**READING PASSAGE**
Home » Articles » Case » Incitement » Stewart v. McCoy (2002)

George W. Truett

A district and federal appellate court both overturned a conviction in Arizona of a man who provided operational advice to gang members, citing First Amendment protection of free speech. The Supreme Court in Stewart v. McCoy sought to clarify the law on incitement to violence, and observed that long-range planning of a criminal activity could create a significant public danger. In this photo, unidentified members of the Diamond Street gang in Los Angeles sits by gang graffiti marking the gang's territory in April 1988. (AP Photo/Lennox McLendon, used with permission from the Associated Press)

In Stewart v. McCoy, 537 U.S. 993 (2002), the Supreme Court granted permission for the defendant, Jerry Dean McCoy, to proceed with his appeal in forma pauperis (as a poor person), but denied the request by the director of the Arizona Department of Corrections, Terry L. Stewart, to obtain a writ of certiorari to the Ninth Circuit Court of Appeals, challenging the defendant’s release from custody.

**PROBLEMS AND TASKS**
1) According to the Stewart v. McCoy article, who was the director of the Arizona Department of Corrections?
2) Do these statements agree with the Stewart v. McCoy article? (a) The man whose conviction was overturned had been convicted in California. (b) The Supreme Court denied Jerry Dean McCoy permission to proceed with his appeal in forma pauperis. (c) The Supreme Court denied the request for a writ of certiorari to the Ninth Circuit Court of Appeals. Answer yes or no for each, quoting the text's deciding words.
3) Extend the Stewart v. McCoy article by writing what follows its final sentence.

**STORED RECORDS**
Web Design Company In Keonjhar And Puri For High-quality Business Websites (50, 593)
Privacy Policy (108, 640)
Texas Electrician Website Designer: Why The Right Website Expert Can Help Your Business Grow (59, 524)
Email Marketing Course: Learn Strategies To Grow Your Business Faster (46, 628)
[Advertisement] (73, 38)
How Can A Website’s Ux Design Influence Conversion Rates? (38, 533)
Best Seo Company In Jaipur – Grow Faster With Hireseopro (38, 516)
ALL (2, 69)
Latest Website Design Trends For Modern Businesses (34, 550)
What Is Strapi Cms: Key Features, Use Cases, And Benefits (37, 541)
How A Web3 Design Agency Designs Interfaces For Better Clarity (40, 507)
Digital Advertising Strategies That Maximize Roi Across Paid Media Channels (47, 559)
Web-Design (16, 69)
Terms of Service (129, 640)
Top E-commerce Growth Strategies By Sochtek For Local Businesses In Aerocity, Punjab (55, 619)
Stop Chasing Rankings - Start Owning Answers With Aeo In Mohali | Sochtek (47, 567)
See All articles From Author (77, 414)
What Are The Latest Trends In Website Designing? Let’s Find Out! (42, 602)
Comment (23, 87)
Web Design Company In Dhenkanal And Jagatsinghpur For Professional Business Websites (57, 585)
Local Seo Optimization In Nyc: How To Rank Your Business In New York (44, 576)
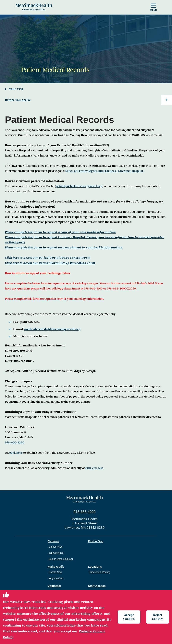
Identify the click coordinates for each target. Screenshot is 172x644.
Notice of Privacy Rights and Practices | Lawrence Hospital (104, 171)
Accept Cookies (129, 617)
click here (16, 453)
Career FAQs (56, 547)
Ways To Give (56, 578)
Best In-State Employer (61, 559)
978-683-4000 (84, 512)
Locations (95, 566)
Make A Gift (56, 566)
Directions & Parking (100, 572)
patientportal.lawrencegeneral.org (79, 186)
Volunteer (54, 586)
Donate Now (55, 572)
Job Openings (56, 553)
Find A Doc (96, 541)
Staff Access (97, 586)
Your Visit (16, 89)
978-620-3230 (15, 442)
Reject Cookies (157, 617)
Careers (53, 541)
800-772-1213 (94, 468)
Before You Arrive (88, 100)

==

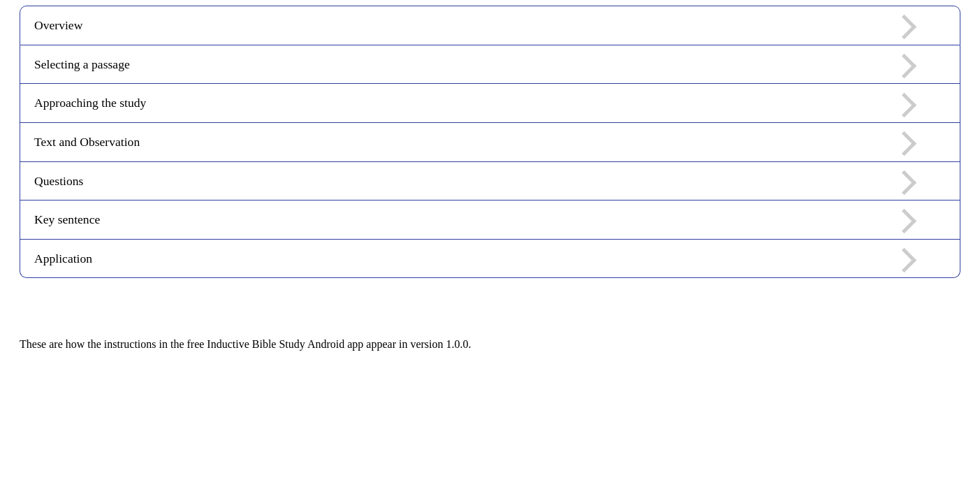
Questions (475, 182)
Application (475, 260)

* * *

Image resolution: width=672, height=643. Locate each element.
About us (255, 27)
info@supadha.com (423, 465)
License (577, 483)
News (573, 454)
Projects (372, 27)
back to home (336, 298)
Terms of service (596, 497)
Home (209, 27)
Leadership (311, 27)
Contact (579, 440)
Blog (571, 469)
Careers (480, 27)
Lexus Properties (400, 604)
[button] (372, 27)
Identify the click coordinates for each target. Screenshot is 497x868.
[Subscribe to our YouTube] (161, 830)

**ANSWERS BY TASK**
1) Terry L. Stewart

2)
(a) No: "overturned a conviction in Arizona"
(b) No: "the Supreme Court granted permission for the defendant, Jerry Dean McCoy, to proceed with his appeal in forma pauperis"
(c) Yes: "but denied the request by the director of the Arizona Department of Corrections, Terry L. Stewart, to obtain a writ of certiorari to the Ninth Circuit Court of Appeals"

3)
Federal court overturned conviction for advising street gangs, citing First Amendment rights

At the outset of the case, an Arizona trial court had sentenced the defendant to fifteen years in prison after it convicted him of advising members of a street gang on how to organize themselves.

His instructions had included advice on beating members of rival gangs. But a district court and federal appellate court overturned his conviction, citing First Amendment free speech rights.

Supreme Court sought to clarify law on incitement to violence

The Supreme Court’s decision is significant because Justice John Paul Stevens filed a statement that sought to clarify the state of law on the incitement to violence since the Court had ruled in Brandenburg v. Ohio (1969) that individuals could be convicted for such incitement only if their speech brought about an imminent threat of lawless action.

Agreeing that McCoy’s penalty had been very harsh, Stevens observed that the appellate court’s conclusion that the “speech ‘was mere abstract advocacy’ that was not constitutionally proscribable because it did not incite ‘imminent’ lawless action” was “surely debatable.”

Referring to Brandenburg, Stevens said, “While the requirement that the consequence be ‘imminent’ is justified with respect to mere advocacy, the same justification does not necessarily adhere to some speech that performs a teaching function.”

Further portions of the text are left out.